Task to complete:
Reproduce the material below word for word, starting at the line that contains "Task: Click the new file icon in main toolbar" and ending at the line that contains "Action: [67, 71]", with both of those lines included. Leave the pictures out of your reproduction.

Supplied records:
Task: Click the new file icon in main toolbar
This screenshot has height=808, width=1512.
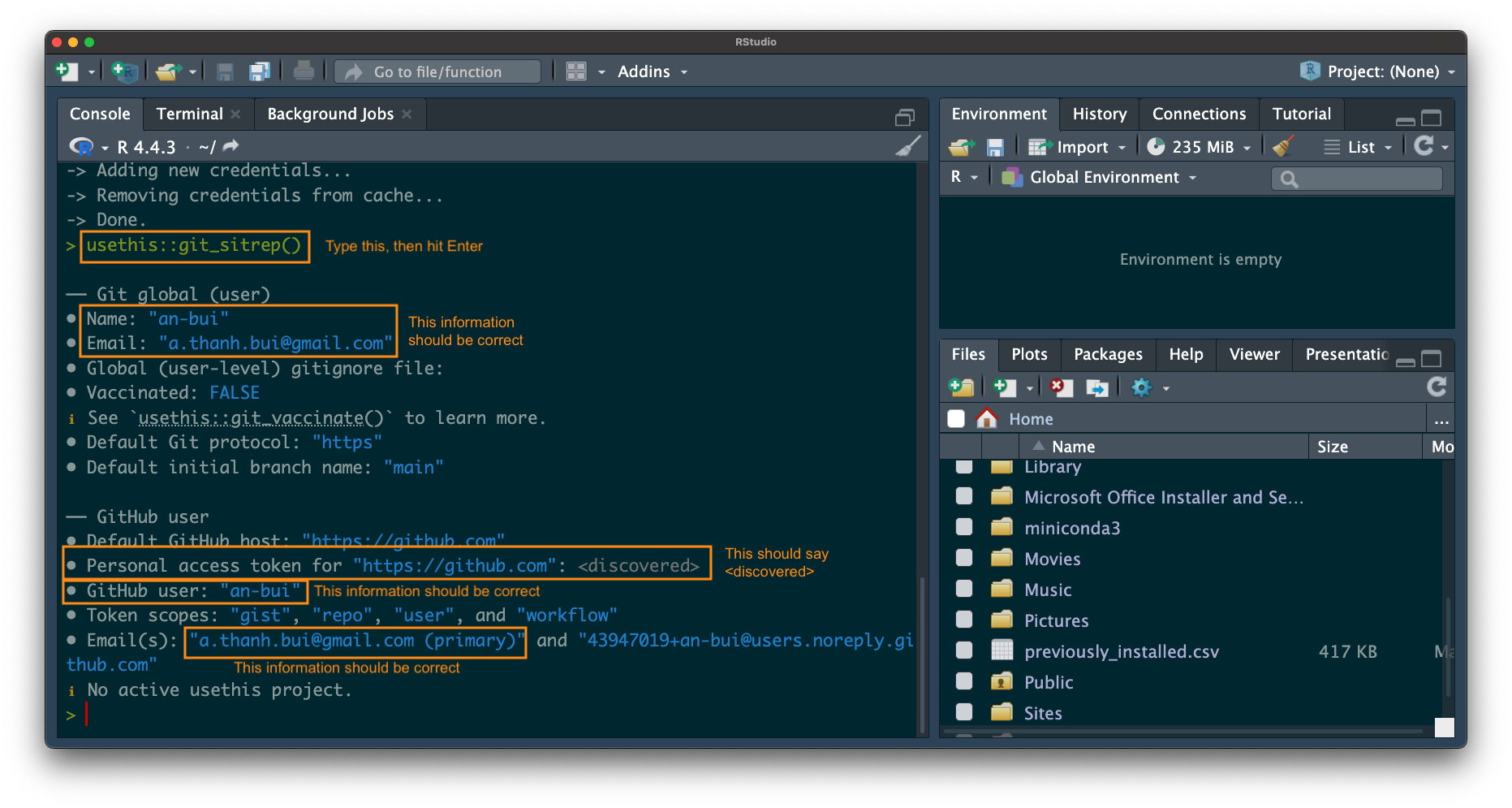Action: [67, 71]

---

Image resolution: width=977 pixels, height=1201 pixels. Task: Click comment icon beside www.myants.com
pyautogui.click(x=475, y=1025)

Solution for this problem:
Task: Click the new file icon in main toolbar
This screenshot has height=808, width=1512.
Action: [67, 71]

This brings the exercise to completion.